Results for Low \(\rightarrow\) High Training
This direction involved fixing the weaker model’s mistakes.

Table 5 (focused on GPT-2) reinforces the finding that GPT-4 is the superior teacher. The SALT algorithm combined with GPT-4’s edits resulted in the highest scores across the board.
However, the researchers noted a limitation here. When they tried this “Low \(\rightarrow\) High” method on Llama-2, the results were mixed (as seen in supplementary data). The reason? The “Low” quality summaries generated by small models were sometimes so bad that even the synthetic expert struggled to fix them into something highly educational. The “High \(\rightarrow\) Low” method (corrupting good data) proved more robust and model-agnostic.
Visualizing the Data
To make this concrete, let’s look at what the “Low \(\rightarrow\) High” data actually looks like.


In these examples (Table 17 and continuation), we see the pipeline in action. The “Unaligned Model” misses critical context about the patient’s surgery (Coronary artery bypass).

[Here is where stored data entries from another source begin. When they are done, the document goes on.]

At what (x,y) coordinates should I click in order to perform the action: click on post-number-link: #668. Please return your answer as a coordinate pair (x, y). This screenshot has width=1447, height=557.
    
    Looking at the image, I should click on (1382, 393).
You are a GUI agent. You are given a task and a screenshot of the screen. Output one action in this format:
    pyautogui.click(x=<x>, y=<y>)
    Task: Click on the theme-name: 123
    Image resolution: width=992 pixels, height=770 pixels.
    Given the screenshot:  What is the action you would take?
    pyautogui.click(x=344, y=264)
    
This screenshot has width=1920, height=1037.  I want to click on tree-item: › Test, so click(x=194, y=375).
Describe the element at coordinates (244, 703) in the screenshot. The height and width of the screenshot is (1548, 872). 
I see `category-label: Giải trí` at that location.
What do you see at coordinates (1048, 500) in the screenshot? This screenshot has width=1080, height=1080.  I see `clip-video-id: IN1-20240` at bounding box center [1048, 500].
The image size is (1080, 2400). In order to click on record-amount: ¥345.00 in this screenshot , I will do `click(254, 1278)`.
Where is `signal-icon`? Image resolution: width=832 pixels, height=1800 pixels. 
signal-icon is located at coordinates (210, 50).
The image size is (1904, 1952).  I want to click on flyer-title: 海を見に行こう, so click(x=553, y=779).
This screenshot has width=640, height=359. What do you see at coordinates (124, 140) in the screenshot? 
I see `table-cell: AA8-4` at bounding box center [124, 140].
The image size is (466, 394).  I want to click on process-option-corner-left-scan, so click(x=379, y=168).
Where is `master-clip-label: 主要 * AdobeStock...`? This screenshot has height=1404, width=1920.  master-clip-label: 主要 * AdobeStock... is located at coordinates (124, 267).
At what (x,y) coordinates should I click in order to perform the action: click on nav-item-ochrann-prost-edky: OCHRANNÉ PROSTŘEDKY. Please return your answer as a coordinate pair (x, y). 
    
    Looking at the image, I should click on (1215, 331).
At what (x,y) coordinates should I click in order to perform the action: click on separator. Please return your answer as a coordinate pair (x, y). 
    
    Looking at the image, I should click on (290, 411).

- GPT-4 catches this immediately. Instruction 1 is an ADD Operation: “Patient underwent a coronary artery bypass graft x 3…”
- GPT-3.5 also catches it, but its edits are often messier or less focused.
The human doctor’s comments confirm that adding the surgery details is “useful” and factually necessary. This validated pair (the bad summary vs. the GPT-4 fixed summary) becomes a single training point for the AI.
Conclusion: The Future of Medical AI Training
The SYNFAC-EDIT paper demonstrates a powerful concept: we can bootstrap intelligence.
By leveraging the capabilities of massive, general-purpose models like GPT-4, we can create synthetic training environments for smaller, specialized models. This approach solves two massive headaches in clinical NLP:
- The Privacy Problem: We don’t need to send thousands of patient records to human annotators. The synthetic expert runs within the secure compute environment.
- The Cost Problem: We don’t need to pay surgeons $300/hour to correct grammar in AI summaries. GPT-4 can simulate that feedback for a fraction of a cent.
The results are conclusive: models trained with this synthetic edit feedback—particularly utilizing the SALT algorithm and GPT-4 as the teacher—significantly outperform models trained with standard supervised learning. They hallucinate less and capture more medical concepts.
While we are not yet at the point where AI can operate without human oversight, this research bridges the gap. It moves us toward a future where AI assistants in hospitals are not just fluent, but factually reliable, having been “schooled” by synthetic experts on what mistakes to avoid.